💡 Pourquoi c'est important
Cette affaire interroge sur l’équilibre entre lutte écologiste et respect des procédures judiciaires, dans un contexte où les méthodes policières et les peines encourues peuvent dissuader les mobilisations citoyennes.
🔑 Points clés
- Quatorze militants écologistes arrêtés en avril 2024 pour une action contre une centrale à béton de Lafarge en décembre 2023
- La défense critique une enquête menée par l’antiterrorisme, jugée opaque et irrégulière, avec des méthodes comme l’analyse automatique des plaques d’immatriculation
- Le procureur demande des peines plus lourdes en appel, tandis que Lafarge réclame 276 000 euros de dommages et intérêts à cinq militants relaxés
📝 Résumé
Quatorze militants écologistes ont été arrêtés en avril 2024 après avoir envahi une centrale à béton de Lafarge en décembre 2023 pour dénoncer son impact environnemental.

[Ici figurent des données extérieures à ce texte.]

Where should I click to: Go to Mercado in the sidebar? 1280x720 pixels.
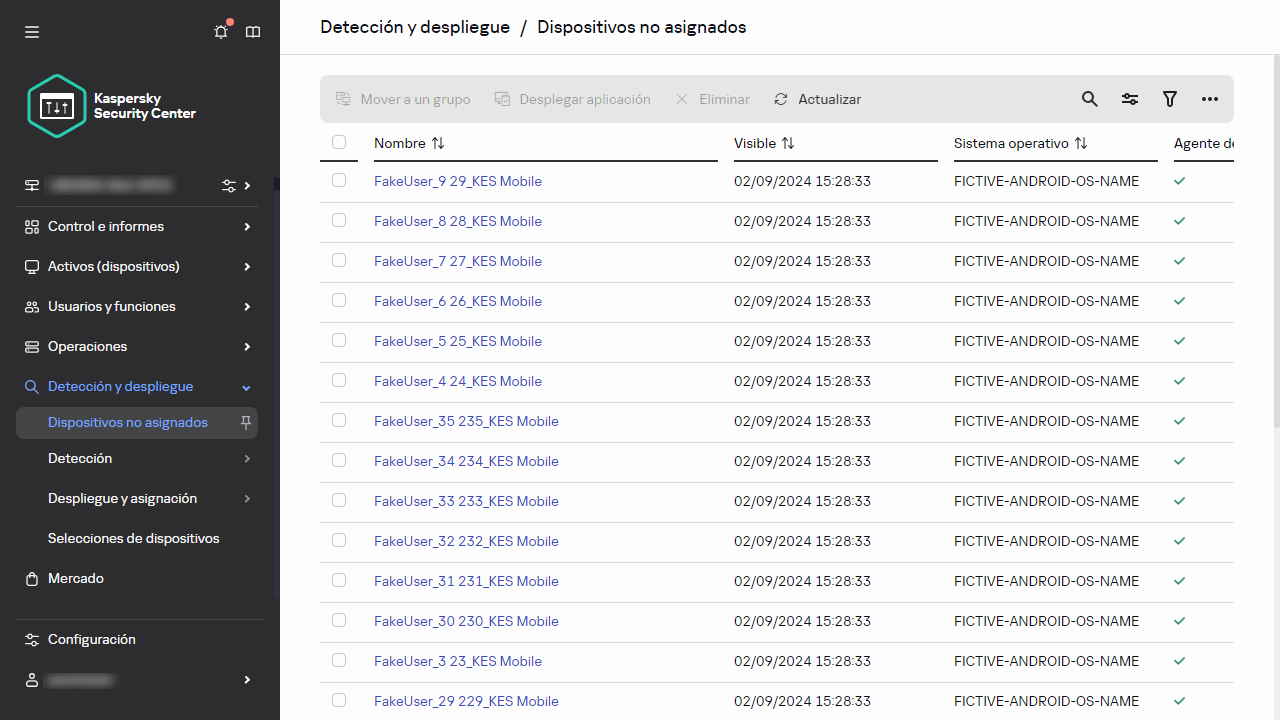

Ils ont été gardés en garde à vue trois jours, certains dans les sous-sols de l’antiterrorisme, alors qu’aucune charge terroriste ne leur était reprochée. Lors de leur procès en appel à Rouen, le procureur a demandé des peines plus lourdes que lors du premier jugement, tandis que la défense dénonce une enquête bâclée et des méthodes contestables, comme l’utilisation irrégulière de fichiers de plaques d’immatriculation. Lafarge, de son côté, réclame encore 276 000 euros de dommages et intérêts à cinq militants relaxés en première instance. Le verdict est attendu le 24 août.